Nothing but an exact copy is wanted: the line with "Click the 模型信息" and each line after it in the data below, last line included.

···

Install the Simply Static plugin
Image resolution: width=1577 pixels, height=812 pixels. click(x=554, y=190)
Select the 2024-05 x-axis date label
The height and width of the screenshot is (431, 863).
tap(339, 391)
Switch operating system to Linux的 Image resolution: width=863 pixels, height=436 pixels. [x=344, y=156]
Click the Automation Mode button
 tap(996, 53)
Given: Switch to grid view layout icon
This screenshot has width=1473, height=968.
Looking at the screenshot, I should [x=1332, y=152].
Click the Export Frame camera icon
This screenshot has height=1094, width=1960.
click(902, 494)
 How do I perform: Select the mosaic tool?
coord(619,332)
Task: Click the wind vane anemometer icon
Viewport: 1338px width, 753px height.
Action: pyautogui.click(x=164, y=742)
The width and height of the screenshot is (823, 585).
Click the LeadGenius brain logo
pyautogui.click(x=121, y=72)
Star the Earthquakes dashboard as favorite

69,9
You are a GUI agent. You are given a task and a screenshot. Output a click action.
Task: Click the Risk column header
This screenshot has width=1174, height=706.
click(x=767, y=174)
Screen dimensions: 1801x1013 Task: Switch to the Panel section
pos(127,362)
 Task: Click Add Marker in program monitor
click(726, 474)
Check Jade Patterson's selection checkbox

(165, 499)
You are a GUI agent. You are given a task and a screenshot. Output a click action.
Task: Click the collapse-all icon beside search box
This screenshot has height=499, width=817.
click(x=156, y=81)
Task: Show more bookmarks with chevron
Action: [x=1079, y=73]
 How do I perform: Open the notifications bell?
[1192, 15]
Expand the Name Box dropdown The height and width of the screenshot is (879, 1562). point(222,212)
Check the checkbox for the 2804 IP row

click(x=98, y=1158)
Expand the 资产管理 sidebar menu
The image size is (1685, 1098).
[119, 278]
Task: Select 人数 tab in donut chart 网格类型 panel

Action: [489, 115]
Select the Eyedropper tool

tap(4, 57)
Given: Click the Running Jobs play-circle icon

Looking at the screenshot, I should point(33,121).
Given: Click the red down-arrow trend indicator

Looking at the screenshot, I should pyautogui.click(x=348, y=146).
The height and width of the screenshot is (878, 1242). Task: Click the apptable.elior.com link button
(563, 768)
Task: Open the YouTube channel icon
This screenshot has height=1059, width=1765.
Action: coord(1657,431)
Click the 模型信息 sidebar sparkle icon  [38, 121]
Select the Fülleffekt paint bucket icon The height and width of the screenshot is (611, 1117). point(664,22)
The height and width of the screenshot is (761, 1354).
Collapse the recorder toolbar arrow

···

**TASK OUTPUT**
Click the 模型信息 sidebar sparkle icon  [38, 121]
Select the Fülleffekt paint bucket icon The height and width of the screenshot is (611, 1117). point(664,22)
The height and width of the screenshot is (761, 1354).
Collapse the recorder toolbar arrow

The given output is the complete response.